INPUT FOR THIS TASK>
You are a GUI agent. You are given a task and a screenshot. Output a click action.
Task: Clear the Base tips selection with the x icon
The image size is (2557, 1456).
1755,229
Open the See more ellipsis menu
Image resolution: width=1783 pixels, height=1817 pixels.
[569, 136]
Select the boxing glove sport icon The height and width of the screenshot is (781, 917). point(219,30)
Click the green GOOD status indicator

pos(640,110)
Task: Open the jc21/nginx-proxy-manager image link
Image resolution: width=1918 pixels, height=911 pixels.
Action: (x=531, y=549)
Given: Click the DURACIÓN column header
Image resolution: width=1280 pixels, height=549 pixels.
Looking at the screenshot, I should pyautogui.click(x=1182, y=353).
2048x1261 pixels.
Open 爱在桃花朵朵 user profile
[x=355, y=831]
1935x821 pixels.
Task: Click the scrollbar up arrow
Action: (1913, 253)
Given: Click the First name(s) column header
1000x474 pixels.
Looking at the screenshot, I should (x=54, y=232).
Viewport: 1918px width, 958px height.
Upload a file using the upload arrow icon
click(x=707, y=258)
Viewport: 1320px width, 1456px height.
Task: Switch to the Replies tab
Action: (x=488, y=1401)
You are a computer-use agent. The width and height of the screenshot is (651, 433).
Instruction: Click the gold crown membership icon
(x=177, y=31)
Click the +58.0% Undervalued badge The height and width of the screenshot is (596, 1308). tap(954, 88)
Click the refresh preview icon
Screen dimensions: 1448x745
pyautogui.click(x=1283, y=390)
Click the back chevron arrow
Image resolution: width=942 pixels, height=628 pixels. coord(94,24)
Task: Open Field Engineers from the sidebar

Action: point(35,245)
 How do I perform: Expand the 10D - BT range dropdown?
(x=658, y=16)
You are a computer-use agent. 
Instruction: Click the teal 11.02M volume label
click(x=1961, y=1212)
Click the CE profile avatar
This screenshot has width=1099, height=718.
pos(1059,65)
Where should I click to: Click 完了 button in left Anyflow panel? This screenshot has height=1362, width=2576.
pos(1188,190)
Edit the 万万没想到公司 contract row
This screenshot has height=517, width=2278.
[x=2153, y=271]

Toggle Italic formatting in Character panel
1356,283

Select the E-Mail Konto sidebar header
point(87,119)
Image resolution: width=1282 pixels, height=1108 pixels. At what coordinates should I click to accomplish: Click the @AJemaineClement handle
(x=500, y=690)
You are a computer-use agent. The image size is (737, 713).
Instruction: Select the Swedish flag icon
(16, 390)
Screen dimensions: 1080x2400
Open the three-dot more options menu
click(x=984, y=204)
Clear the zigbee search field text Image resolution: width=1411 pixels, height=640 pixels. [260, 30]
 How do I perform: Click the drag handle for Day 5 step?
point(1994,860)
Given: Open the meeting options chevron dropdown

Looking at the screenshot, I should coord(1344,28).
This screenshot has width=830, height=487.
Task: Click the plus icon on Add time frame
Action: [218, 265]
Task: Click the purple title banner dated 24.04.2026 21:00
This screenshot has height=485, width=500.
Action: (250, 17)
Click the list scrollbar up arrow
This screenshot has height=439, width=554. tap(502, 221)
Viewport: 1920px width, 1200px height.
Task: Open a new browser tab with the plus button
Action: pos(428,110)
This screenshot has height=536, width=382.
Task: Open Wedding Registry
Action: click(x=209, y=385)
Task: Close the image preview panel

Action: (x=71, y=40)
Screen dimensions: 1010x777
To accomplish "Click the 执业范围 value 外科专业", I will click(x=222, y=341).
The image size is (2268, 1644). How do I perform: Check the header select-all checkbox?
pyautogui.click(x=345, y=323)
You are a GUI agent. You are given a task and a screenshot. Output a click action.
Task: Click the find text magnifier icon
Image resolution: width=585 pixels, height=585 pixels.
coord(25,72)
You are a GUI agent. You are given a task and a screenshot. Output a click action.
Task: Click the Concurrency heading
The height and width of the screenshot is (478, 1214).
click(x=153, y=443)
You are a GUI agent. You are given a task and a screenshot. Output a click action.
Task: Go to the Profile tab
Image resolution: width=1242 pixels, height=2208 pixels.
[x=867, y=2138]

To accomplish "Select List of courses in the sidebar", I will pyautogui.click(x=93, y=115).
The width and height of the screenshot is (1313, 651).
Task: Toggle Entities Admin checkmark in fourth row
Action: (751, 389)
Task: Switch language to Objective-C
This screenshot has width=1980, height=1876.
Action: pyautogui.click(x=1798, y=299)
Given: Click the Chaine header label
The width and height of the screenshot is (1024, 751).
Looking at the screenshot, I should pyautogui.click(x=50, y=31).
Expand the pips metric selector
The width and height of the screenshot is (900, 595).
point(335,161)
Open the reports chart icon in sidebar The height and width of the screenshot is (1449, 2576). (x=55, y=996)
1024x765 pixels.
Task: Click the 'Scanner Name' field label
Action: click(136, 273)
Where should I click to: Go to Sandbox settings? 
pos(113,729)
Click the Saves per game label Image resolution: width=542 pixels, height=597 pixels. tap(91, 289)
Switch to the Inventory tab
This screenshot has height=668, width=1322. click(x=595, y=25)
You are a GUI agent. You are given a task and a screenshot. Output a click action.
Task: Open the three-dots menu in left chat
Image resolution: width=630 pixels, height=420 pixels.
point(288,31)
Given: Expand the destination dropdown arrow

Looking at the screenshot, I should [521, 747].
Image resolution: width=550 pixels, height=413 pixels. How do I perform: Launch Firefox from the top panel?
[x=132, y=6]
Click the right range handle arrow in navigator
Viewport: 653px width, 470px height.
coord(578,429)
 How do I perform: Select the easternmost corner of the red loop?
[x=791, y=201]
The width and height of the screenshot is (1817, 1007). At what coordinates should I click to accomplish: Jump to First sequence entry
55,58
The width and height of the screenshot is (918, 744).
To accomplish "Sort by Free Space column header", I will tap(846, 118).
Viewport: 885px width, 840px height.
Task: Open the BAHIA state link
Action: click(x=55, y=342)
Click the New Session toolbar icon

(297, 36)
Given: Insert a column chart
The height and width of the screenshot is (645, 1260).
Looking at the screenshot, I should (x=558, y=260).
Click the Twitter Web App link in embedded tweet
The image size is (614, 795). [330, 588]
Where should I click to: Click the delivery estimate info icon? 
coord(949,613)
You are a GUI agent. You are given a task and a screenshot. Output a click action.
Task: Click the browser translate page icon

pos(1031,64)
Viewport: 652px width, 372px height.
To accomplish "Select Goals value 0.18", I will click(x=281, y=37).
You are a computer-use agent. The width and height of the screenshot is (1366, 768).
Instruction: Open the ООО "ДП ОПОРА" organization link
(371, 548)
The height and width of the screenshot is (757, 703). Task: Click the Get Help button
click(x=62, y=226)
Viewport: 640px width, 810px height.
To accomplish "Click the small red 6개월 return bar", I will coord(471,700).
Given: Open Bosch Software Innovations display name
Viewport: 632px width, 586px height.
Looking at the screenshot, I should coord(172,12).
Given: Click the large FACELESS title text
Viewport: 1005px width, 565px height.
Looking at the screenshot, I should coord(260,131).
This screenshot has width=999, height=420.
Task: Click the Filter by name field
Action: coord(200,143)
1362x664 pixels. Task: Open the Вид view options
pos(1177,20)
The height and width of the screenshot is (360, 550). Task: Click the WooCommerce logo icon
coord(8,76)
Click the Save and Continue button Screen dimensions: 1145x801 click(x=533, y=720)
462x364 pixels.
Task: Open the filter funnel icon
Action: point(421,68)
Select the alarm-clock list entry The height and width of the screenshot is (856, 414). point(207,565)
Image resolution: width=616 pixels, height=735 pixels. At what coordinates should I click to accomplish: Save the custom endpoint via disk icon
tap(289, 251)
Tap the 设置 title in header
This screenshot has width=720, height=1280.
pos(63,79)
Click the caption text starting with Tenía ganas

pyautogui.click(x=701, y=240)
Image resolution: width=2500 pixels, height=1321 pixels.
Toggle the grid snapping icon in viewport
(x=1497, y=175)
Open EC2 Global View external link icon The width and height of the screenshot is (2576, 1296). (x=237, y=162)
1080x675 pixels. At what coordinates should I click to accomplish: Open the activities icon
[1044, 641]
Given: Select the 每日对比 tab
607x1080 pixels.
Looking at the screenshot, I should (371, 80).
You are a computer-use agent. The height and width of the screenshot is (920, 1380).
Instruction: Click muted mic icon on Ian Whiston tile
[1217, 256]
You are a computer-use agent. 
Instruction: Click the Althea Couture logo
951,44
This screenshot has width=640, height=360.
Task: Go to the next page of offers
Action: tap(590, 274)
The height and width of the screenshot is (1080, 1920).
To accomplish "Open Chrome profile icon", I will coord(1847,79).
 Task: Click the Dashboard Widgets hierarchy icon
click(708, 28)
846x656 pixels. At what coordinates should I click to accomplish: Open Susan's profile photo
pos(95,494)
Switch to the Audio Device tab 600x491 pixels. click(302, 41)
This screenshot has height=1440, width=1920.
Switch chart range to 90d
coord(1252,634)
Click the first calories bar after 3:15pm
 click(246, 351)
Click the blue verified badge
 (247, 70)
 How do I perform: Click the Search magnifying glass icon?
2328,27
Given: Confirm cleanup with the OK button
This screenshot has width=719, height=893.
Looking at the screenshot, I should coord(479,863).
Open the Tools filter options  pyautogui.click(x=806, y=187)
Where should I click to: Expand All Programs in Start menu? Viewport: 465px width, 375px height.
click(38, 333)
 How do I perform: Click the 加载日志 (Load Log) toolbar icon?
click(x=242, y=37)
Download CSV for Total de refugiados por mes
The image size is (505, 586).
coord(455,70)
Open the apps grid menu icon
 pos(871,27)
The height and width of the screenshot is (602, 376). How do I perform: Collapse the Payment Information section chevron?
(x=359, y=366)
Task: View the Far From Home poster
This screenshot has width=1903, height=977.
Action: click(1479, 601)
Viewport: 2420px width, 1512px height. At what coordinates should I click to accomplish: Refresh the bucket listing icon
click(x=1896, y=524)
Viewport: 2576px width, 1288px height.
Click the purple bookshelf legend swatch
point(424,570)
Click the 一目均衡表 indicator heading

THE REQUEST> Reproduce the data starting at the line that contains "Task: Switch language to Objective-C" and stopping after the line that contains "point(335,161)", changing "header" to "column" and leaving all else unchanged.

RESULT OF THIS EXERCISE>
Task: Switch language to Objective-C
This screenshot has width=1980, height=1876.
Action: pyautogui.click(x=1798, y=299)
Given: Click the Chaine column label
The width and height of the screenshot is (1024, 751).
Looking at the screenshot, I should pyautogui.click(x=50, y=31).
Expand the pips metric selector
The width and height of the screenshot is (900, 595).
point(335,161)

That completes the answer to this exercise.